Materials and Methods
Male Wistar rats (Charles River, L’Arbresle, France) weighing 250–300 g at the start of the experimentation served as subjects and were singly housed in polypropylene cages (34 × 29 × 17 cm) lined with abundant pine shavings. Animals had ad libitum access to food and water and were maintained in constant temperature (23°C) and lighting (0700–1900) conditions. All experiments were performed during the light phase. Animals were allowed to habituate to the vivarium for 1 week and were then handled for 2 min on 3 days before the beginning of all experiments.
All procedures were conducted in conformity with the École Polytechnique Fédérale de Lausanne’s guidelines for animal experimentation. All efforts were made to minimize suffering and reduce the number of animals used.
Elevated plus maze
Before experiments, anxiety-related behavior was measured using the Elevated Plus Maze (EPM) according to the procedure described in Herrero et al. (2006). As previous reports indicate that CRF antagonist NBI30775 affects subjects differently depending on their natural anxiety level (Sandi et al., 2008), all groups were matched according to similar scores in this test. EPM sessions for all experiments were conducted 4–7 d before the first fear conditioning session.
The training cage (Context A) consisted of a Plexiglas transparent chamber (30 × 37 × 25 cm; Panlab, Barcelona, Spain) that was positioned inside a sound-attenuating chamber. This chamber was constructed of black stainless steel walls of smooth texture, with a ceiling and door made of Plexiglas. The floor consisted of 20 steel rods wired to a shock source and solid-state scrambler for the delivery of foot shocks. Conditioning took place in a single session. After 3 min of free exploration, rats received five pairings of a 2-s conditioned-stimulus (CS) tone (80 dB, 2000 Hz) and a 0.5-s unconditioned-stimulus foot shock (0.6 mA). The intershock interval was 60 s. Subjects were removed from the chambers 58 s after the final shock presentation (thus, the training session lasted 8 min) and left undisturbed in their home cage until the extinction session.
Extinction of cued fear learning took place in a different context (Context B). The context shape was modified, the grid was replaced by a plastic smooth floor, and visual and odor cues were changed. Animals were free to explore the environment during the first 3 min, and then 70 CS were presented every 40 s. Depending on the protocol, the extinction session took place 30 min, 3 h, or 24 h after training. For each behavioral experiment, separate groups of animals were placed in the extinction context without any CS presentation as controls.

________

**Parts of the exercise:**
(1) Reproduce, word for word, the part of the rat fear-conditioning methods starting with "The training cage" and going on through "the extinction session.".
(2) Carry on the rat fear-conditioning methods section, picking up right after its last sentence.

**Data extract:**

________

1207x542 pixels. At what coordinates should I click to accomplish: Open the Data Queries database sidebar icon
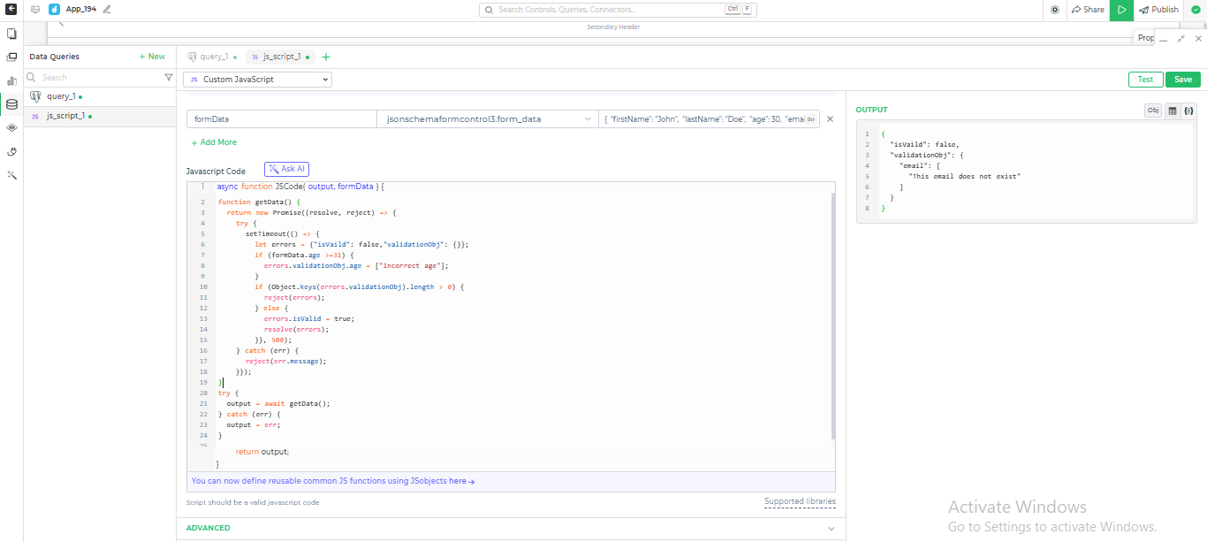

________

**Results:**
(1)
The training cage (Context A) consisted of a Plexiglas transparent chamber (30 × 37 × 25 cm; Panlab, Barcelona, Spain) that was positioned inside a sound-attenuating chamber. This chamber was constructed of black stainless steel walls of smooth texture, with a ceiling and door made of Plexiglas. The floor consisted of 20 steel rods wired to a shock source and solid-state scrambler for the delivery of foot shocks. Conditioning took place in a single session. After 3 min of free exploration, rats received five pairings of a 2-s conditioned-stimulus (CS) tone (80 dB, 2000 Hz) and a 0.5-s unconditioned-stimulus foot shock (0.6 mA). The intershock interval was 60 s. Subjects were removed from the chambers 58 s after the final shock presentation (thus, the training session lasted 8 min) and left undisturbed in their home cage until the extinction session.

(2)
Forty-eight hours after training, extinction memory was assessed in Context B. After 3 min of free exploration, the rats received five CS presentations with an intertrial interval of 60 s. Rats were removed from the chambers 58 s after the final CS presentation (8 min total duration)
In all sessions, behavior was monitored with a camera connected to a videorecorder for offline analysis, which was performed by an experimenter blind to the animal’s experimental condition. Fear was assessed by measuring the percentage of time spent freezing, characterized by a crouching posture and an absence of any visible movement except breathing.
Surgery and amygdala microinfusions
Animals were anaesthetized with i.p. ketamine (70 mg/kg) and xylazine (6 mg/kg). They were then implanted with two 18-mm stainless steel guide cannulae (23-gauge; Plastic One, Roanoke, VA) using a standard stereotaxic frame (Kopf Instruments, Bioseb, France). Cannulae were bilaterally implanted at the BLA coordinates (anteroposterior, –2.8 mm relative to bregma; lateral, ±5.1 mm from midline; ventral, –5.5 mm from dura). The tips of the cannulae were aimed 2 mm above the intended area. The cannulae were fixed to the skull with dental acrylic cement. Stylets were inserted into the guide cannulae to prevent clogging. Rats were given 1 week to recover from surgery, after which they received the EPM and fear sessions as described above.
All animals were handled individually for approximately 1–2 min each day during the 2–3 days preceding infusion to habituate them to the infusion procedure. Immediately after training, rats were gently restrained, stylets were removed, and injection needles (30 gauges) were inserted, extending 2 mm from the tip of the guide cannula. The injection needles were connected via polyethylene tubing to two 10-μl Hamilton microsyringes driven by an automated microinfusion pump (Harvard Apparatus). The needles were then left in position for an additional minute to enable diffusion of the solution into the tissue and minimize dragging of the liquid along the injection track.
NBI30775 (3-[6-(dimethylamino)-4-methyl-pyrid-3-yl]-2,5-dimethyl-N,N-dipropyl-pyrazolo[2,3-a]pyrimidin-7-amine), a nonpeptide CRFR1 antagonist (also known as R121919) was a gift from Dimitri Grigoriadis (Neurocrine Inc., San Diego, CA). It was dissolved in dimethylsulfoxide (DMSO) and bilaterally infused in the BLA at different concentrations (0.1, 0.3, 1, or 10 µg in 0.5 µl) at a rate of 0.3 µl/min immediately after fear conditioning. Vehicle infusions of DMSO were administered in a similar manner. The infusion volume for NBI30775 experiments was 0.5 µl/hemisphere. Depending on the experiment, animals were subject to extinction 30 min thereafter or left undisturbed until the testing session 48 h and 7 d after training.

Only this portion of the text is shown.